Detecting end of input using std::getline
Asked Answered
H

3

7

I have a code with the following snippet:

std::string input;
while(std::getline(std::cin, input))
{   
    //some read only processing with input
}

When I run the program code, I redirect stdin input through the file in.txt (which was created using gedit), and it contains:

ABCD
DEFG
HIJK

Each of the above lines end with one newline in the file in.txt.

The problem I am facing is, after the while loop runs for 3 times (for each line), the program control does not move forward and is stuck. My question is why is this happening and what can I do to resolve the problem?

Some clarification:

I want to be able to run the program from the command line as such:

$ gcc program.cc -o out
$ ./out < in.txt

Additional Information:

I did some debugging and found that the while loop actually is running for 4 times (the fourth time with input as empty string). This is causing the loop to program to stall, because the //some processing read only with input is unable to do its work.

So my refined question:

1) Why is the 4th loop running at all?

Rationale behind having std::getline() in the while loop's condition must be that, when getline() cannot read any more input, it returns zero and hence the while loop breaks.
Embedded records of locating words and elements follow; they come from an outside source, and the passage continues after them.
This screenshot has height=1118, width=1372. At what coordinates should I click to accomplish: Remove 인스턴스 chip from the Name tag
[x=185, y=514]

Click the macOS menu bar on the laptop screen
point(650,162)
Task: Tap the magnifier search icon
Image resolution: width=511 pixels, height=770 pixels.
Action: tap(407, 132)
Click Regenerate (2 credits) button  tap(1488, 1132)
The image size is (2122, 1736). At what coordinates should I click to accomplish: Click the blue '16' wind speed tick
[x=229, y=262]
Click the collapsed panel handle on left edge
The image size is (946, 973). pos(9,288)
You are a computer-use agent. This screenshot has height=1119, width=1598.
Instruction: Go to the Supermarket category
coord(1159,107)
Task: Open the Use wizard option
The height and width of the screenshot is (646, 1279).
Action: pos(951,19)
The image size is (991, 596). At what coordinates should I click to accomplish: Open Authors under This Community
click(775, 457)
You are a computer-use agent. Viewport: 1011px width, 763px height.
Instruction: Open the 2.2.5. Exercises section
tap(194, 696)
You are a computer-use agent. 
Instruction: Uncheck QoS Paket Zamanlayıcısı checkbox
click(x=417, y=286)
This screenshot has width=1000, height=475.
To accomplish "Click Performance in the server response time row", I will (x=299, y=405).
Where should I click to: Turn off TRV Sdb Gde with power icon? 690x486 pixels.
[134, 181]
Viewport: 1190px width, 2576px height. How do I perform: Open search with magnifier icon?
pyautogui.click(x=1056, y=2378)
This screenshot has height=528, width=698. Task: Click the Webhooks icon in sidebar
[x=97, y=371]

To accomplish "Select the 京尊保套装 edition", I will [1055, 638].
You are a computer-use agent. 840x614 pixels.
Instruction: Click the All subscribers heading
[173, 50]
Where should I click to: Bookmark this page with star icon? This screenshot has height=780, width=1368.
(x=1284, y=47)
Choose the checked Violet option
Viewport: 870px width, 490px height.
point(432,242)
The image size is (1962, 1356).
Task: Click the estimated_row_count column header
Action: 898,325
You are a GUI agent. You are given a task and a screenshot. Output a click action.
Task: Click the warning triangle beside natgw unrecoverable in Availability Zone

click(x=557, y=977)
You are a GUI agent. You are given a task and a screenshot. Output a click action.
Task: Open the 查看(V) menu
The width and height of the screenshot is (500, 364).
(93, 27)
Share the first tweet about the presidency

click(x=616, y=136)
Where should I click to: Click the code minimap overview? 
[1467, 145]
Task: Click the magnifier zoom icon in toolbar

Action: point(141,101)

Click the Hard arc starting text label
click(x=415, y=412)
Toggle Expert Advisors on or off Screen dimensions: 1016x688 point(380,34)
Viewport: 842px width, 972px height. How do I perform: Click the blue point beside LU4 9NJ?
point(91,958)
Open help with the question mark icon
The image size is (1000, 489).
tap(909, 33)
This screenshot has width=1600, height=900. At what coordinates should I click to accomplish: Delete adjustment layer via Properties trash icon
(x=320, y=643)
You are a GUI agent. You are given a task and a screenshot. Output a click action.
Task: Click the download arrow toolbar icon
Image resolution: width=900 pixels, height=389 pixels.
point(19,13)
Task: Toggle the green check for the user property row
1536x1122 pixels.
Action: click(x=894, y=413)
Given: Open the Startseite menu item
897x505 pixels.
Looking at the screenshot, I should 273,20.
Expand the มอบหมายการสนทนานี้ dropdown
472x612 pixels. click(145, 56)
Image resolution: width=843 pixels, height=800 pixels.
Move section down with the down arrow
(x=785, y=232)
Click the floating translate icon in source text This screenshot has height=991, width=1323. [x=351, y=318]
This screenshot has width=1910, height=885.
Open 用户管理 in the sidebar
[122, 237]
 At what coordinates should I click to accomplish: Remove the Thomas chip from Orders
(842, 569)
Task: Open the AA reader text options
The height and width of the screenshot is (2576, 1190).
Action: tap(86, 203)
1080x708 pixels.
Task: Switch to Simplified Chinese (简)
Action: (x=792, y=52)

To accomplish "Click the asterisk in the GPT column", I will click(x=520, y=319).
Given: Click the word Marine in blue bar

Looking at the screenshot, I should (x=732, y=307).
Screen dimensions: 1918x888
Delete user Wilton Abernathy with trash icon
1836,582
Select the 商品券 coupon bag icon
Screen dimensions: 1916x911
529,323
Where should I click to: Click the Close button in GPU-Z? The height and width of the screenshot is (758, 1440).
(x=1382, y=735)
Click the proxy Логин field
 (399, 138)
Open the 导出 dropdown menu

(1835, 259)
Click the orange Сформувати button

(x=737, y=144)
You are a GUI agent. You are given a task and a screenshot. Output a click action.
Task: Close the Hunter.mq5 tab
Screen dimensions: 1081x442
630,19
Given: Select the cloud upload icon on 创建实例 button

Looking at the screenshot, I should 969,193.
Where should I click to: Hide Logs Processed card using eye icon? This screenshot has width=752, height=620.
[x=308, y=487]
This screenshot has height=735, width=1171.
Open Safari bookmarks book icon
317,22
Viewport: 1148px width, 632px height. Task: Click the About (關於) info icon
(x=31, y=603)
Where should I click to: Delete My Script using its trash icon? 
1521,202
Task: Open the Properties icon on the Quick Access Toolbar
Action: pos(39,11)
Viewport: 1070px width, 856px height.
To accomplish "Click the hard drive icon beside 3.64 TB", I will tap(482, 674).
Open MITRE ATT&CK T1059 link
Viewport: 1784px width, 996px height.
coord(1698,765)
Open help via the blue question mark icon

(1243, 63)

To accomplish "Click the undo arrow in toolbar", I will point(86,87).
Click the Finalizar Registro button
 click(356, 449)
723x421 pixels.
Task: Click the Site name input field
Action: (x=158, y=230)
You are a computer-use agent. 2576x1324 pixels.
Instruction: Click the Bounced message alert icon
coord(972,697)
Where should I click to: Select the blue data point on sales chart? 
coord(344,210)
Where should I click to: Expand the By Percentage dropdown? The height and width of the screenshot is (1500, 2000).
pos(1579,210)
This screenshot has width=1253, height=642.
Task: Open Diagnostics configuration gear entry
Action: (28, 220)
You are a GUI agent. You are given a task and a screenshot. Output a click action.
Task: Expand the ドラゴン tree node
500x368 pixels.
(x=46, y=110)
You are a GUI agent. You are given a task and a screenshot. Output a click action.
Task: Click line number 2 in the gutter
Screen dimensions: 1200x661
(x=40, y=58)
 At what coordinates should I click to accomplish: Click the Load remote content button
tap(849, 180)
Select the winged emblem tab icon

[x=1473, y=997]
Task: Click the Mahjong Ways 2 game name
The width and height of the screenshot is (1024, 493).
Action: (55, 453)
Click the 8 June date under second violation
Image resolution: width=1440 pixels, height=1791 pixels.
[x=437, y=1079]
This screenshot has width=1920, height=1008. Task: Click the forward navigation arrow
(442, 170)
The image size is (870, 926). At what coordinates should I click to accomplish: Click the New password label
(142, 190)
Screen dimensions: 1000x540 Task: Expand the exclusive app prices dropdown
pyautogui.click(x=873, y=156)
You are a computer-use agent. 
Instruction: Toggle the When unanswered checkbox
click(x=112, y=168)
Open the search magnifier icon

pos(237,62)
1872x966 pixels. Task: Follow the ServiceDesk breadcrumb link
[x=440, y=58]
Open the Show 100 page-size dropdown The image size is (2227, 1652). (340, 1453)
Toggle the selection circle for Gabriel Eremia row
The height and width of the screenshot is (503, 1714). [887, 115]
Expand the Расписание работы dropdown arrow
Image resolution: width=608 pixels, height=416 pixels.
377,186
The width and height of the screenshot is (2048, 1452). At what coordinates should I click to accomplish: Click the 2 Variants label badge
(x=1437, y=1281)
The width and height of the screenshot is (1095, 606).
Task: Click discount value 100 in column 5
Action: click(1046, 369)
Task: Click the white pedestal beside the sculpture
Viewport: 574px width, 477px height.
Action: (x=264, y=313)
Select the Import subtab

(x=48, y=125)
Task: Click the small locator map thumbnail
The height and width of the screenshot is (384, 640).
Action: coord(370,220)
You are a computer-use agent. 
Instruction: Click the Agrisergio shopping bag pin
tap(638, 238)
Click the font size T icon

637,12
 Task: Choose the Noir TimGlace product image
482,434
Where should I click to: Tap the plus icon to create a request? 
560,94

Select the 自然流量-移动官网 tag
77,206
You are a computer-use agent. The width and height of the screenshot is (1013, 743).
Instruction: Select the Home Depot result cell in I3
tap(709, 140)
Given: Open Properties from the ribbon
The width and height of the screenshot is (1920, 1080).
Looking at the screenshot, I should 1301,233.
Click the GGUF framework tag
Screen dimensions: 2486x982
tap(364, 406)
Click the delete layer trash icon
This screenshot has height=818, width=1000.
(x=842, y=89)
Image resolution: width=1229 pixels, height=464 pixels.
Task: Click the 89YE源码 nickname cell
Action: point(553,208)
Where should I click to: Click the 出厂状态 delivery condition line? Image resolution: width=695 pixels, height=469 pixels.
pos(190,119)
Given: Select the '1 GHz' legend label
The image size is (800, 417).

Contrary to that, while loop instead continues with an empty string! Why then have getline in the while loop condition at all? Isn't that bad design?

2) How do I ensure that the while doesn't run for the 4th time without using break statements?

For now I have used a break statement and string stream as follows:

std::string input;
char temp;
while(std::getline(std::cin, input))
{       
    std::istringstream iss(input);
    if (!(iss >>temp))
    {    
        break;
    } 
    //some read only processing with input
}

But clearly there has to be a more elegant way.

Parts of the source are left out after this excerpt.